Institutional Amplification of Harm
Some of this harm was extended and amplified by institutions that treated unverified claims as credible without consulting me. This pattern is documented in our public accountability statement regarding Oberlin College. The institutional response restricted my professional participation, reinforced harm, and highlighted how systems protect the powerful while exposing Black bodies to risk.
Read the connected record here:The Restorative Ledger: Oberlin Statement
Impact on Safety and Well-Being Cyberstalking Accountability
Being neurodivergent has intensified my vulnerability to harassment and manipulation. Sustained cyberstalking triggers hyper-vigilance, rumination, and trauma responses, directly impacting my work, safety, and mental health. I am naming these impacts to assert my truth and agency—not for sympathy, but as documentation of harm.
Boundaries for Readers Cyberstalking Accountability
Do not harass, threaten, or contact the individual named.

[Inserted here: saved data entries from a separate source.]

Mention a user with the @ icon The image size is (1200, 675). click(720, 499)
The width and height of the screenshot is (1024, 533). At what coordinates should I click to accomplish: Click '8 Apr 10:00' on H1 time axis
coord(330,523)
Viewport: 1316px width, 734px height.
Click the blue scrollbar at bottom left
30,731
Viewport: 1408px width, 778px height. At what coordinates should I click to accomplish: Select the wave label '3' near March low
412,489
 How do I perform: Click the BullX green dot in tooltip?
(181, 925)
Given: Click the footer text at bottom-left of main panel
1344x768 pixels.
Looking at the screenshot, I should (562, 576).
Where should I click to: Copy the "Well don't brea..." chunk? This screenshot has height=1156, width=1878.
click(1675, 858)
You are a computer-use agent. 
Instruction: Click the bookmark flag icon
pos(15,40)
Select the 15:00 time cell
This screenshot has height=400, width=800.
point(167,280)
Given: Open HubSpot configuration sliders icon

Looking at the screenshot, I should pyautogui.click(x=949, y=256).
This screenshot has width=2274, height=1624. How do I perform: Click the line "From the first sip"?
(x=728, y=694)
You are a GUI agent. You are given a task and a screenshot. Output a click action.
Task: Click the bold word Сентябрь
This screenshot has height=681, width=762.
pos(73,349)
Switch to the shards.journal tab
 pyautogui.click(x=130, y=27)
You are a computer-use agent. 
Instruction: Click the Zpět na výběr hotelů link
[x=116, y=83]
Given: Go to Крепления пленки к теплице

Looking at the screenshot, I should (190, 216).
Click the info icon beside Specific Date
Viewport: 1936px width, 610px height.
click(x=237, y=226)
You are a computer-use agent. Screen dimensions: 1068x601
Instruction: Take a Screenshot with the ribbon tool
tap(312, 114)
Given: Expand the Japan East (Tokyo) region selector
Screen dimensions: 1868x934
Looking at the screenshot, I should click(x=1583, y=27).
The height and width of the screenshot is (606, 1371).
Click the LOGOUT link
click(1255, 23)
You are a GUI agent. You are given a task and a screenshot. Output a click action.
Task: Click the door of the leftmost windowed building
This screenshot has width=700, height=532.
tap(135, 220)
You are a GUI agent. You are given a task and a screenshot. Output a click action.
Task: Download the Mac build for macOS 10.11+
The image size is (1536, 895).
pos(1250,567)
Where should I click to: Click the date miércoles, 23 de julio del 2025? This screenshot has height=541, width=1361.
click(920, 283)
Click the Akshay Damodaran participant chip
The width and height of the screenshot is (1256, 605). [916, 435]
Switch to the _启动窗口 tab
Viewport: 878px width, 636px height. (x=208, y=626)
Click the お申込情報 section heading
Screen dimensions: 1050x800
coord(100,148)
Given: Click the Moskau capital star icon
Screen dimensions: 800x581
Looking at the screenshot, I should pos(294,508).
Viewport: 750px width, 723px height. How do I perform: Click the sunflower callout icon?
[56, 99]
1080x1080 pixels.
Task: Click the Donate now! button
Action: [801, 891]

Do not speculate publicly about additional associates.
If you have material, relevant information, contact me privately.
Comments that incite harassment, speculation, or dogpiling will be removed.
This record exists because silence has not stopped the harm. Naming it publicly asserts accountability and preserves the integrity of documentation, while connecting it to the broader patterns of institutional negligence outlined in the Oberlin statement.
I am not okay today—but I am choosing to be okay moving forward. Accountability belongs to those who caused or amplified harm; care belongs to those impacted.